Fortunately, that’s not too likely after I sealed a bunch of the holes about five years ago. Stay on this side of the veil and you’re fine. Slide over to the dead side, though, you better have your running shoes on. The Echoes aren’t a problem, they’re just recordings, the dead’s last moments played over and over again on a loop. Even Haunts aren’t too bad. They’re aware, more or less, but they’re stuck in one location. They’re pretty easy to outmaneuver.
But the Wanderers will fuck you up. You know that scene from every zombie movie ever where the horde runs at the camera? Yeah, that’s Wanderers. They’ll sense life from miles away and come running.
And there are a lot of Wanderers in Downtown.
“Was it actually you who got shot?” I say.
“Sort of? I can’t really go into detail. Not the first time it’s happened.”
“Fair enough. So, Cousin Otto. Seriously? Otto?”
“My father’s name is Attila,” she says. “Trust me, in my family Otto’s downright pedestrian. How much do you know about my family?”
“As little as I possibly can,” I say. “I try to stay out of the politics. Your dad tried to kill me once. He and my grandfather ran together back in the day. Oh, and he’s over two hundred years old. And I thought you and he were the only Werthers in the States.”
“We are. Otto’s based in Germany. He manages the family businesses in Western Europe with his brother Hans and my aunt Helga. Uncle Liam covers Scotland, Northern Ireland, and England down to Leeds. Ireland and Wales are under my aunt Siobhan.”

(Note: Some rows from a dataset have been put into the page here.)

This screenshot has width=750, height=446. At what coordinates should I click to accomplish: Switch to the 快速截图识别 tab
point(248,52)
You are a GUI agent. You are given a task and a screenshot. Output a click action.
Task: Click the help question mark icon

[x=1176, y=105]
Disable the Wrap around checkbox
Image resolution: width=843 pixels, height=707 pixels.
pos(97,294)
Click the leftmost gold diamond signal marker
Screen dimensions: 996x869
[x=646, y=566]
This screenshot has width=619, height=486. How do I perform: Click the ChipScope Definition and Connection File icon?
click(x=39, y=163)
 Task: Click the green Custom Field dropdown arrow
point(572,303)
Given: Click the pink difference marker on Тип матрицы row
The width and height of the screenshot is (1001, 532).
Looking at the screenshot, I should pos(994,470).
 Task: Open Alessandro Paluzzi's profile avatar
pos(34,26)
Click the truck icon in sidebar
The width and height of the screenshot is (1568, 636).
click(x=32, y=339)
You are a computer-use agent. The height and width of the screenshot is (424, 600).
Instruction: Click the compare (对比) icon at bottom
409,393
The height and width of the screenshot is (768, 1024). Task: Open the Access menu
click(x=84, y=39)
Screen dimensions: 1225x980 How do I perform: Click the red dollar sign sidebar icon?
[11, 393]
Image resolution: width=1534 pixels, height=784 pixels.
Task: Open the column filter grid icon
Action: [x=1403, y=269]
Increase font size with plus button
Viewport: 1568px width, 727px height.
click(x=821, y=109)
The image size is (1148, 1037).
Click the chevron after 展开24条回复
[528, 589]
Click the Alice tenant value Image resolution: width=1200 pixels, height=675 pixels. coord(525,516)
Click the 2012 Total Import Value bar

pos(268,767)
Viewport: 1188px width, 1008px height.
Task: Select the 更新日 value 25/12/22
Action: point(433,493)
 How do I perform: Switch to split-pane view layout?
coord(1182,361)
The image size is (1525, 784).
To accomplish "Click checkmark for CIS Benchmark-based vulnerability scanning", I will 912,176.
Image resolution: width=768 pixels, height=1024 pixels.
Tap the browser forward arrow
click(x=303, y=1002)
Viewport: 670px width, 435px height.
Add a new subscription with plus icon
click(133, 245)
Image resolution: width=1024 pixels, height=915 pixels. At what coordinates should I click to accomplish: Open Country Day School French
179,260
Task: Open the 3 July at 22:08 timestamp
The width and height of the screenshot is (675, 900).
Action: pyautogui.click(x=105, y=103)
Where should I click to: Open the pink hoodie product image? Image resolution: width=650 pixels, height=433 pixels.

“Ambitious. What about the other mages in those areas?”
“Most of them leave us alone, but every couple weeks someone will try to move in on one of our territories. Sometimes they succeed, but not often. We’re really more likely to kill each other. We’re very good at that.”
“How many people are in your family?”
“Immediate family? A dozen or so, though only a handful are actually important. Overall, hundreds. Only the immediate family have any real ability, but even that’s pretty garden variety. Magic thins out the further out on the family tree you get.”
Something’s not adding up. “You and your dad are the only ones in North America,” I say.
“Americas in general,” she says. “It’s complicated. Like everything else about us isn’t. The rest of them aren’t allowed to set foot here without permission. After the fires when everyone thought I was dead a few decided to do exactly that. It wasn’t pretty.”
That’s one thing about her father I have to respect. He doesn’t fuck around. I’m still amazed how I managed to survive his coming after me a few years back.
“Yeah, I can believe that. But why?”
She’s thinking about how to answer that, chewing her lip and tapping the table with a finger. “Fuck it,” she says. “Dad’s a couple hundred years old. Every fifty, sixty years or so he figures, ‘hey, maybe I can have something resembling a normal life,’ like that’s ever been an option.” Things are starting to click into place.
“He’s had other kids,” I say. “They were all killed?”
“He’s been married twice before and had three other children,” she says. “I’m all that’s left. Not for lack of trying.”
“Jesus. And this is all because of your relatives?”
“Isn’t family great?”
“What about the other mage families? The Rochambeaus, the ‘Aumākuas? They haven’t had a hand in any of it? I know you’ve all been fighting.”